SEZIONE TESTO =>
+--
È una malattia infiammatoria cronica intestinale (MICI) che può colpire potenzialmente tutto l’apparato gastroenterico dalla bocca all’ano ma più frequentemente si localizza all’ileo terminale e/o al colon. Si presenta prevalentemente in età giovanile (20-25 anni) e in terza età (attorno ai 65 anni) ma non sono rari i casi anche nei bambini e negli adolescenti. È presente prevalentemente nei Paesi ad alto sviluppo industriale ed è rara se non assente nei Paesi del Terzo mondo.
+--
COSA FARE => Ricopia parola per parola il passo del testo sulla malattia infiammatoria cronica intestinale da "È una malattia" a "del Terzo mondo.".

DATI DEL DATASET =>
+--
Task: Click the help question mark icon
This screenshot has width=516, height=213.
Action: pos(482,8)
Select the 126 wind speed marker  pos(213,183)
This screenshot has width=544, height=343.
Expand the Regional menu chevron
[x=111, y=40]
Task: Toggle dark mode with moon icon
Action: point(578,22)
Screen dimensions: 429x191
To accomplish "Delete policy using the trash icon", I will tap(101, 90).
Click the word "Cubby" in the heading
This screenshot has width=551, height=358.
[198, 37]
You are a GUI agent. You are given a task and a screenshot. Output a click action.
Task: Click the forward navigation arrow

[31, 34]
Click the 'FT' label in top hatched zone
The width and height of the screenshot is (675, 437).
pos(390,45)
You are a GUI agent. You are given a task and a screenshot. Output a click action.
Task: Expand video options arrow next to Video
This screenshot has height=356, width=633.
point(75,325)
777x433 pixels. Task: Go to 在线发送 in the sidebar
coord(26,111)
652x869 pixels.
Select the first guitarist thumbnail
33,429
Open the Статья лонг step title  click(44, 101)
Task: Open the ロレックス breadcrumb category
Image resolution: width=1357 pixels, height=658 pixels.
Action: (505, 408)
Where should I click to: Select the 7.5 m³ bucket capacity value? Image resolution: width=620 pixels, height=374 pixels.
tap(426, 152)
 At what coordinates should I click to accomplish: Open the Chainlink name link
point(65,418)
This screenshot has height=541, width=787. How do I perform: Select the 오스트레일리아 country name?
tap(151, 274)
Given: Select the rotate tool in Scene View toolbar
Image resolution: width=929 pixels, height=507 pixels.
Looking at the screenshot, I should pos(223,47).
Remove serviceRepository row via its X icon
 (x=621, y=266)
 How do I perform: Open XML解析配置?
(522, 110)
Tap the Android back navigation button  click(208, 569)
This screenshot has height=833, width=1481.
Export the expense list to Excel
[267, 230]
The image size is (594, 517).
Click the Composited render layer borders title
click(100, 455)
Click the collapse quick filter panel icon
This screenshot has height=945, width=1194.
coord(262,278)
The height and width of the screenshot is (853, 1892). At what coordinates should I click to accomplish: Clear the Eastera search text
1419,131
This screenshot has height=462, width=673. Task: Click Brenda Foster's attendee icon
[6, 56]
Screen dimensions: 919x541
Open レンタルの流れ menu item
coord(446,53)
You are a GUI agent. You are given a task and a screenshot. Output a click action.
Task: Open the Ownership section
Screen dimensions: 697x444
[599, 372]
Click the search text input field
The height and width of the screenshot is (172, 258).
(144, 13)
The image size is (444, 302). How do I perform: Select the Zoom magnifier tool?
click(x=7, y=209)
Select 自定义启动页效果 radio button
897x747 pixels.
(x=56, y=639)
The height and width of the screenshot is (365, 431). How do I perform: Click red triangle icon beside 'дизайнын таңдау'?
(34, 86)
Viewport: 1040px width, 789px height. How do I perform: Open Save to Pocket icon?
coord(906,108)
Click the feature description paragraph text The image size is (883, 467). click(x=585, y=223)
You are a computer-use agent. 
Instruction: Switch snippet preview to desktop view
+--
SPAZIO RISPOSTA =>
È una malattia infiammatoria cronica intestinale (MICI) che può colpire potenzialmente tutto l’apparato gastroenterico dalla bocca all’ano ma più frequentemente si localizza all’ileo terminale e/o al colon. Si presenta prevalentemente in età giovanile (20-25 anni) e in terza età (attorno ai 65 anni) ma non sono rari i casi anche nei bambini e negli adolescenti. È presente prevalentemente nei Paesi ad alto sviluppo industriale ed è rara se non assente nei Paesi del Terzo mondo.